*How to complete this task*:
Starting at the first line of the entries below, output every line exactly, up to and including the line with "Salute sessuale (3) (61, 1672)".

*Records to use*:
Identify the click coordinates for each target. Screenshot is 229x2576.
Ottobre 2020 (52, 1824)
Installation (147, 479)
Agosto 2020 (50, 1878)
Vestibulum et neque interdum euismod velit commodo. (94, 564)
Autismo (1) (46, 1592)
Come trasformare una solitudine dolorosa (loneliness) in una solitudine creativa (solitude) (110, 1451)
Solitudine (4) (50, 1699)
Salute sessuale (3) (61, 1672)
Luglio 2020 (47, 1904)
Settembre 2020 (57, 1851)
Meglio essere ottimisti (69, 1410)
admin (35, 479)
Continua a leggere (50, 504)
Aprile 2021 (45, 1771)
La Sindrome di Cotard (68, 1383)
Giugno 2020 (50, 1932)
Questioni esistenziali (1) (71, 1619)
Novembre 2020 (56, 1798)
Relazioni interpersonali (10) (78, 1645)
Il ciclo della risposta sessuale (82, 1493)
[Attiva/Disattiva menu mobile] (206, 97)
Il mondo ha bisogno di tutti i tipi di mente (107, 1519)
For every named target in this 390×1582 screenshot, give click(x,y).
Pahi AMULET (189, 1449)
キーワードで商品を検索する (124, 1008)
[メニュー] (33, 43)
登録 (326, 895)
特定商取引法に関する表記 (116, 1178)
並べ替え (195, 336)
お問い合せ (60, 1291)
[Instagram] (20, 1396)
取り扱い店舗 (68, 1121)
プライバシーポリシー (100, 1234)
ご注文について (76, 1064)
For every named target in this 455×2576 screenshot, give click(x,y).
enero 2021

*Output of the task*:
Identify the click coordinates for each target. Screenshot is 229x2576.
Ottobre 2020 (52, 1824)
Installation (147, 479)
Agosto 2020 (50, 1878)
Vestibulum et neque interdum euismod velit commodo. (94, 564)
Autismo (1) (46, 1592)
Come trasformare una solitudine dolorosa (loneliness) in una solitudine creativa (solitude) (110, 1451)
Solitudine (4) (50, 1699)
Salute sessuale (3) (61, 1672)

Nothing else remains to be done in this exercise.